Source material below:

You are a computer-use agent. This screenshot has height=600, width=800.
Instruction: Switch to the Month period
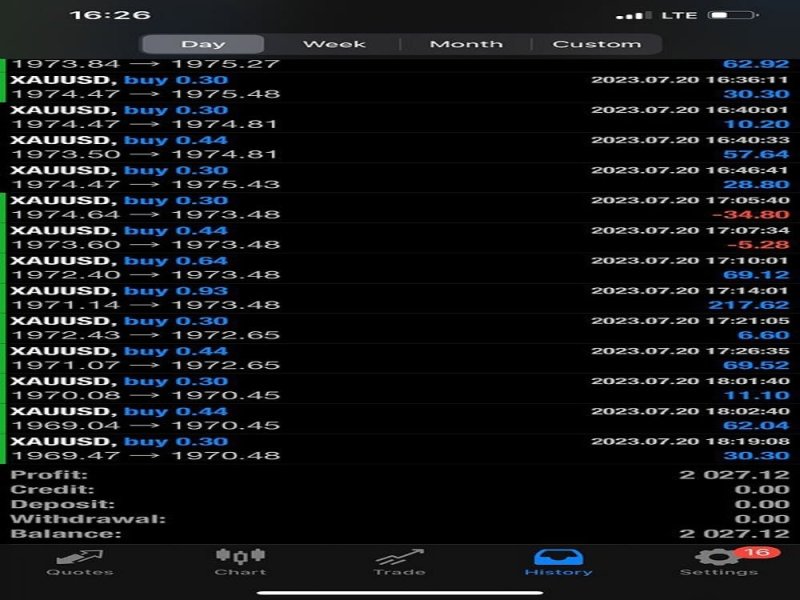(466, 44)
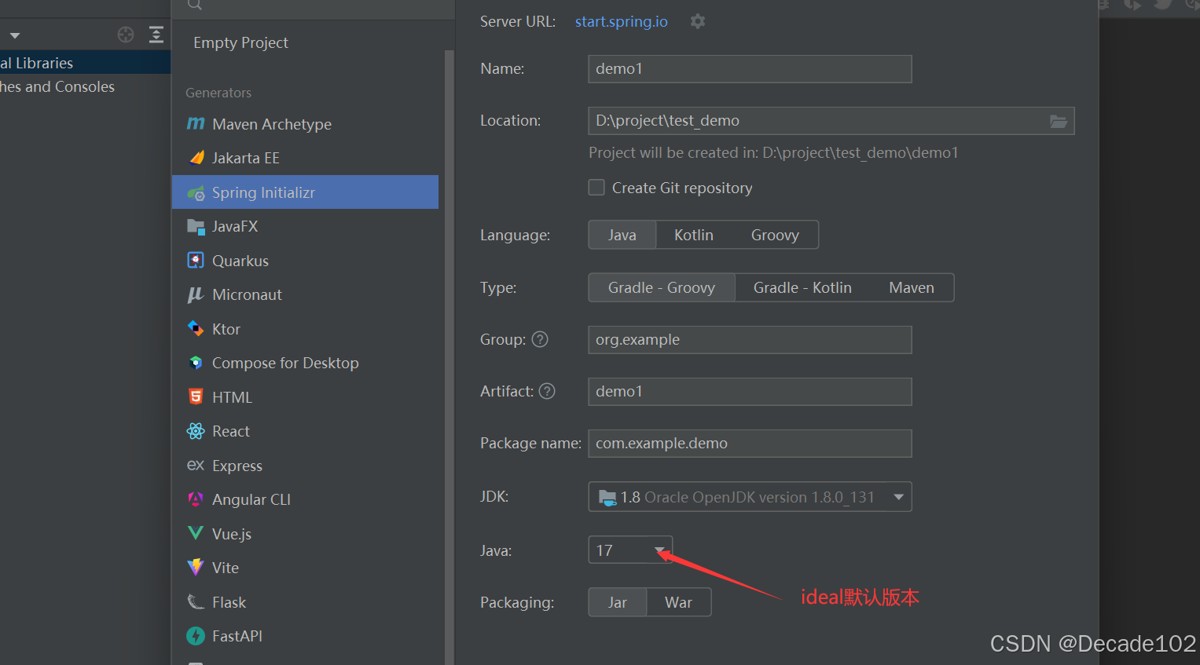Click the Group field help icon

pyautogui.click(x=540, y=339)
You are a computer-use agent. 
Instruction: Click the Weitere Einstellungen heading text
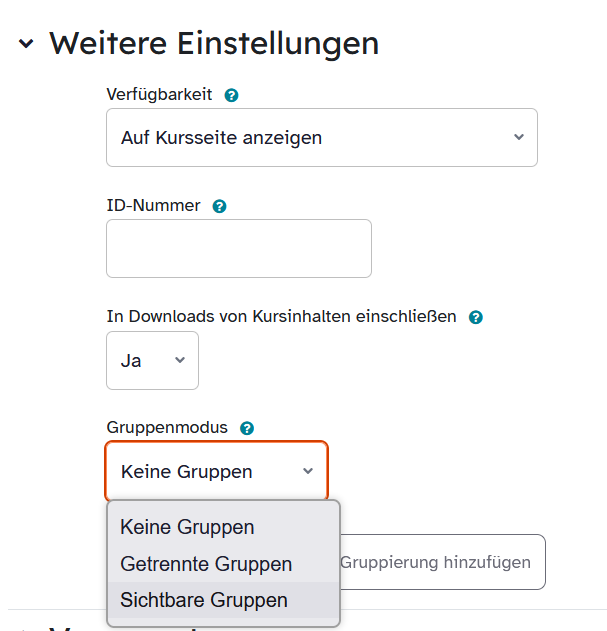click(214, 44)
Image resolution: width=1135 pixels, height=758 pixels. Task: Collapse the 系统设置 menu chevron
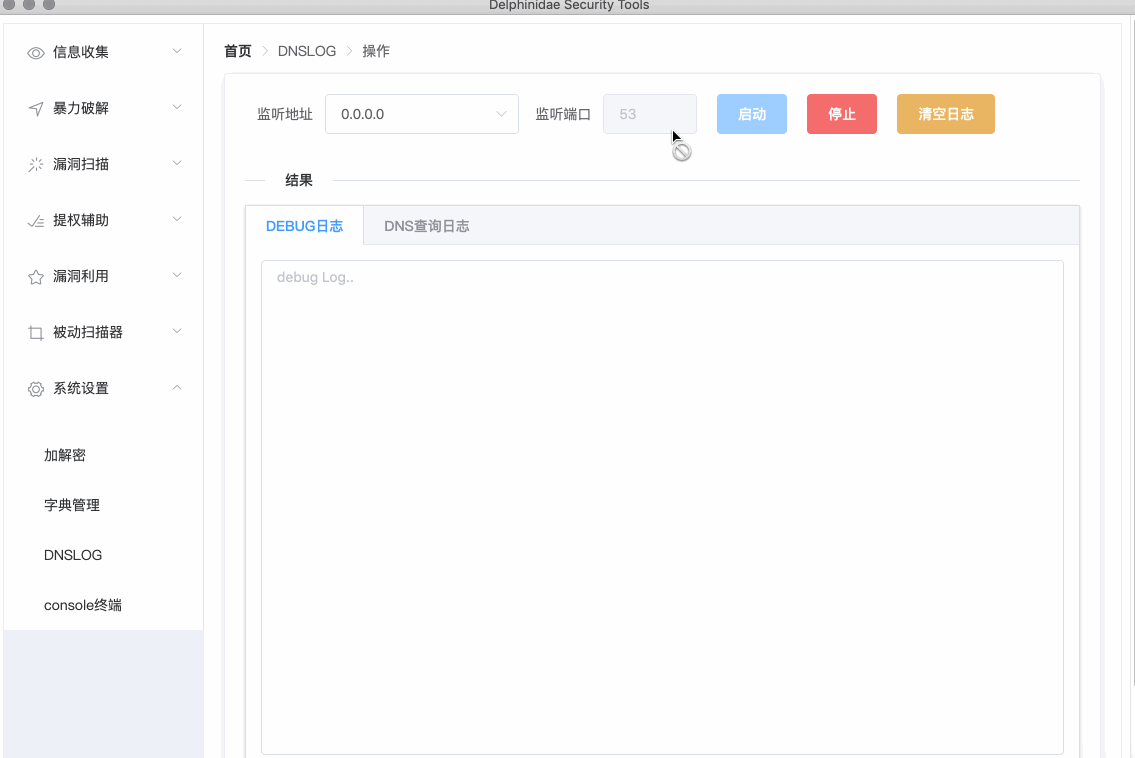click(177, 387)
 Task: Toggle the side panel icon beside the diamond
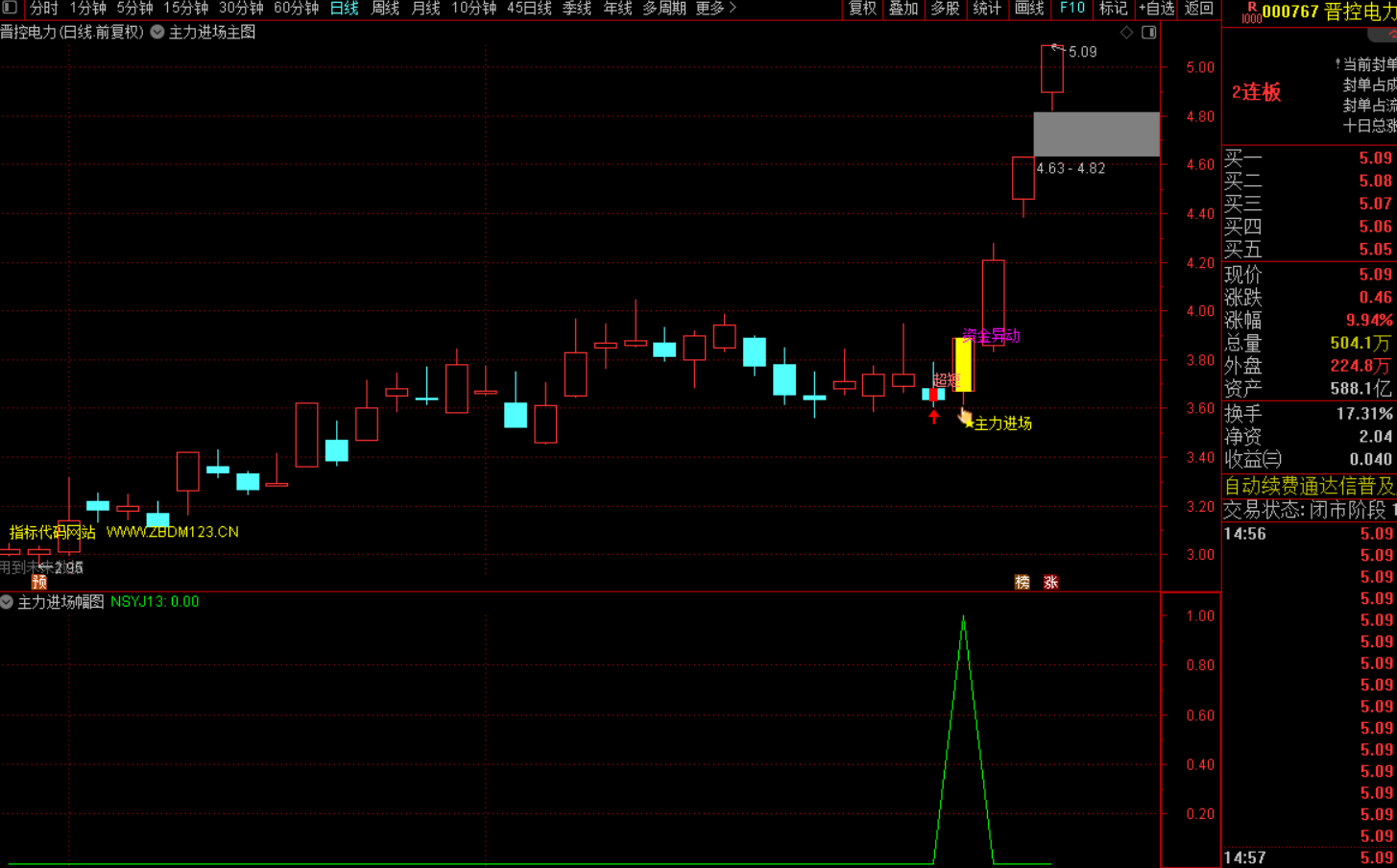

End of Source material.

**What is being asked:** Apart from the pictures, every record must be set down exactly.

**Exercise solution:**
You are a computer-use agent. This screenshot has height=600, width=800.
Instruction: Switch to the Month period
(466, 44)
Click the Group field help icon

pyautogui.click(x=540, y=339)
You are a computer-use agent. 
Instruction: Click the Weitere Einstellungen heading text
click(214, 44)
Image resolution: width=1135 pixels, height=758 pixels. Task: Collapse the 系统设置 menu chevron
click(177, 387)
 Task: Toggle the side panel icon beside the diamond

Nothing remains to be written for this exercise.